It’s a little-known fact that MRI’s, one of the most widespread and useful medical diagnostic tools, relies on helium. Now that there is a global helium shortage doctors are worried about the ability to continue to provide them as needed.
The lighter-than-air element that gives balloons their buoyancy also powers the MRI machine. It can’t function without some 2,000 liters of ultra-cold liquid helium keeping its magnets cool enough to work. But helium — a nonrenewable element found deep within the Earth’s crust — is running low, leaving hospitals wondering how to plan for a future with a much scarcer supply.
“Helium has become a big concern,” said Mahadevappa Mahesh, professor of radiology at the Johns Hopkins School of Medicine Baltimore. “Especially now with the geopolitical situation.”
The shortage is new, but helium has been an unpredictable commodity for years. This is especially true in the U.S., where a Texas-based federal helium reserve is dwindling as the government tries transferring ownership to private markets.
Until this year, the U.S. was counting on Russia to ease the tight supply. An enormous new facility in eastern Russia was supposed to supply nearly one-third of the world’s helium, but a fire last January derailed the timeline. Although the facility could resume operations any day, the war in Ukraine has, for the most part, stopped trade between the two countries.
Now, four of five major U.S. helium suppliers are rationing the element, said Phil Kornbluth, president of Kornbluth Helium Consulting.

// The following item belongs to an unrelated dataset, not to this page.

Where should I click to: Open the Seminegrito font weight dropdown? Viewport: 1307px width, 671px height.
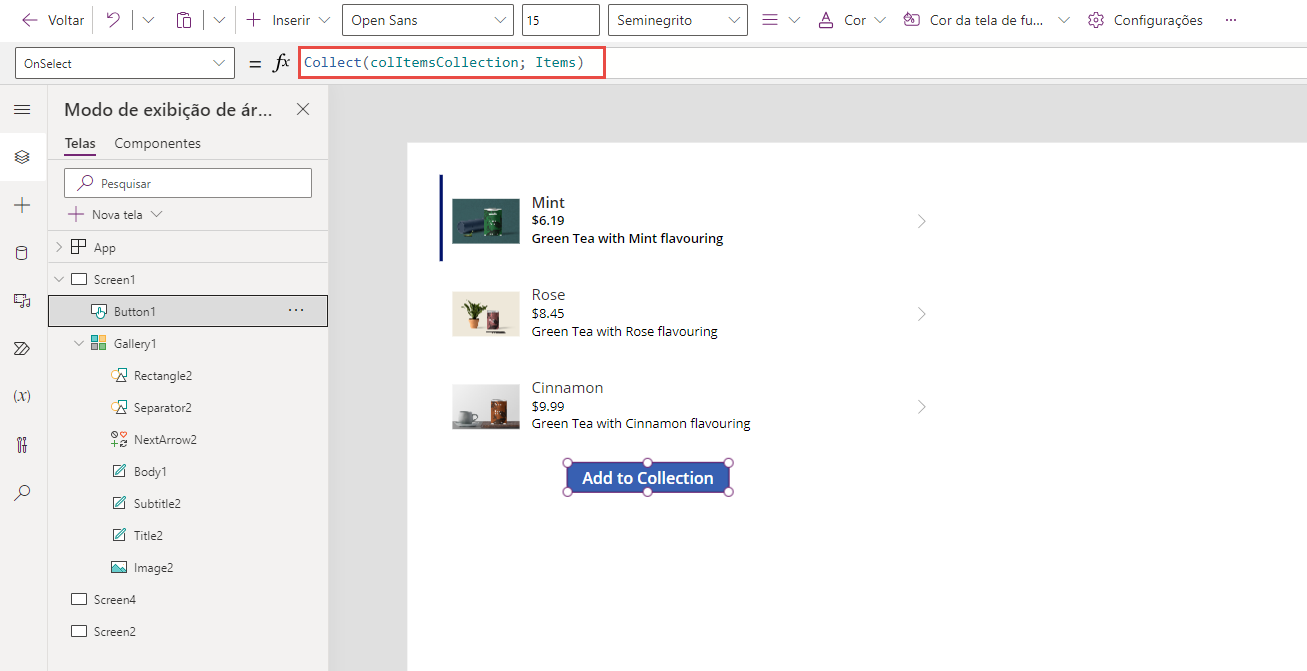[x=677, y=20]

These suppliers are prioritizing the health care industry by reducing helium allotments to less essential customers in the hope that the shortage will not have a negative impact on the medical diagnostic sector.
“Helium is on allocation for sure,” said Donna Craft, a regional construction manager for Premier Health who contracts with helium suppliers for some 4,000 hospitals. “We’re probably not blowing up balloons in the gift shop anymore.”